We have already discussed several aspects of VPN integration. Other VPN issues also need to be considered when designing a VPN architecture. Two items that are particularly important are the usage of proprietary VPN systems and issues caused by compromised or malicious VPN clients.
Proprietary VPN Implementations
In the "IPSec Server Integration" section, we mentioned that some IPSec implementations do not strictly adhere to the IPSec standard and might be considered proprietary. In addition, some VPN solutions implement proprietary VPN protocols or proprietary versions of standard VPN protocols. Such solutions require users to install a particular VPN client on their workstations. You must be particularly careful when evaluating a proprietary VPN product to ensure that it has client software available for all the operating systems your users might utilize. Also, keep in mind that as new versions of operating systems are released, a significant lag might be present before the proprietary client software is available for that operating system.
Compromised or Malicious VPN Clients
Because VPN client hosts are usually external and are typically not under the control of your organization, your environment might be at serious risk if one or more of the client hosts is compromised or is acting maliciously.
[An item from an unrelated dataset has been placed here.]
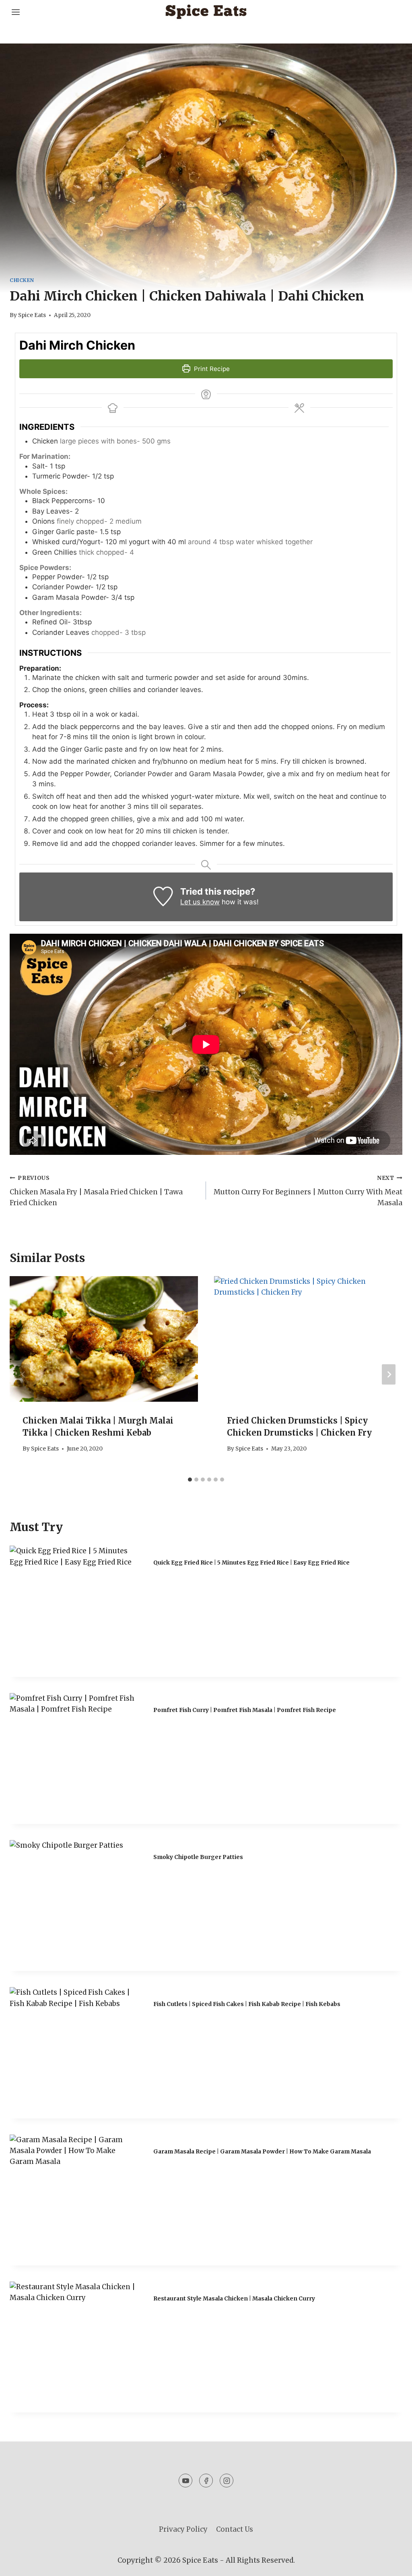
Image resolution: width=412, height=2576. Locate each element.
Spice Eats (32, 315)
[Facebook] (206, 2480)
When a VPN connection is established between a client and your network, you can consider that client to be on an extended portion of your network. If Trojans have compromised the client hosts, remote attackers might be able to connect to a host and pass through the VPN connection onto your network. Depending on your VPN architecture and perimeter defenses, attackers might be able to enter your internal network and do serious damage to your resources.
To make this situation even worse, VPNs complicate the monitoring of network activity. Because by definition VPNs encrypt traffic, they can interfere with the normal operation of network intrusion detection systems (IDSs), antivirus software, content monitoring software, and other network security measures. When you are planning a VPN implementation, you should pay particular attention to where your network security systems currently reside. Your VPN should be designed so that decrypted traffic from it passes through your regular network security systems. Alternatively, you might have to move or add network security measures so that the traffic is monitored. For example, an additional network IDS sensor might need to be deployed, or host IDS software might need to be added. If you do not monitor the traffic that has been sent through the VPN, you greatly increase the risk of incidents from external clients occurring through your VPN.